The real danger, I think, is in how some of the more powerful network protocols have a tendency to be misused.  HTTP is a good example, probably because it is so widely used, it is also widely misused.  For instance, sending POST requests to update existing resources, or deleting resources through means other than DELETE requests.  If enough applications continue to evolve in this manor, a lot of the value with HTTP is lost because different applications are inventing their own protocols on top of another.  We're simply inventing methods when they should be part of a standard, such was the case when we decided to improve on the send and receive methods by using a standardized format.  In reality, that's all there is to HTTP, and many other protocols — added data in the transferred network data.
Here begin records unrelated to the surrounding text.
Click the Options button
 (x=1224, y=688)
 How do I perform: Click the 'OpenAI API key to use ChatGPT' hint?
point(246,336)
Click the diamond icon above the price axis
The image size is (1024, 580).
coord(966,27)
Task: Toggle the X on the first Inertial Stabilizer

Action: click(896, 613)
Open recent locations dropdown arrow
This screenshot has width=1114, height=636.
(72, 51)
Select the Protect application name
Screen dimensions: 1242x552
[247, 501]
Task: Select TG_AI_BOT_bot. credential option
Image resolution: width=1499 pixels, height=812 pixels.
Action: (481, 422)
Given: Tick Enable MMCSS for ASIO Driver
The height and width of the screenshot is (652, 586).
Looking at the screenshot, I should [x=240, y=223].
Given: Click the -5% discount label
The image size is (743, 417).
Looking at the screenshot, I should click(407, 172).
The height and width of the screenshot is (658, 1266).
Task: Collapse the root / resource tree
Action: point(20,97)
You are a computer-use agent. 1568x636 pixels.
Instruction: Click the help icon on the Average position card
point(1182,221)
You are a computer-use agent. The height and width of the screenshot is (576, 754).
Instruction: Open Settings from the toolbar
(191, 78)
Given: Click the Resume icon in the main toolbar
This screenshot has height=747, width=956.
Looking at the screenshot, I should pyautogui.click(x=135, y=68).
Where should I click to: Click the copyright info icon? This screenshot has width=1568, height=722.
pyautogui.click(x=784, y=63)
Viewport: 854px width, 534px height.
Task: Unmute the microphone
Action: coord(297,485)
But we need to abide by the standards because deviations will only proliferate as the web evolves into something much too large to handle all these broken down contracts of communication.

The end result of such a breakdown?  The networks will always be there because we have such a firm grip on the low-level fundamentals that no developer need touch them.  Will the networks of the future, the web in particular, be all that it can be?  Will it provide the best possible service to all it's inhabitants under an array of circumstances?  It doesn't do that now.  I think it has potential to, but it'll take better cooperation between those who build the most flourishing systems on the web.  To standardize would be simply fantastic, because we could sit down and objectively measure how well our computer networks measure up with the protocols we have in place at the application level.  Maybe they don't.  But the solution isn't to invent on top of existing standards.  Let's make HTTP work the way it's supposed to.  Maybe then we'll see if the methods we have will do just fine in ten years from now.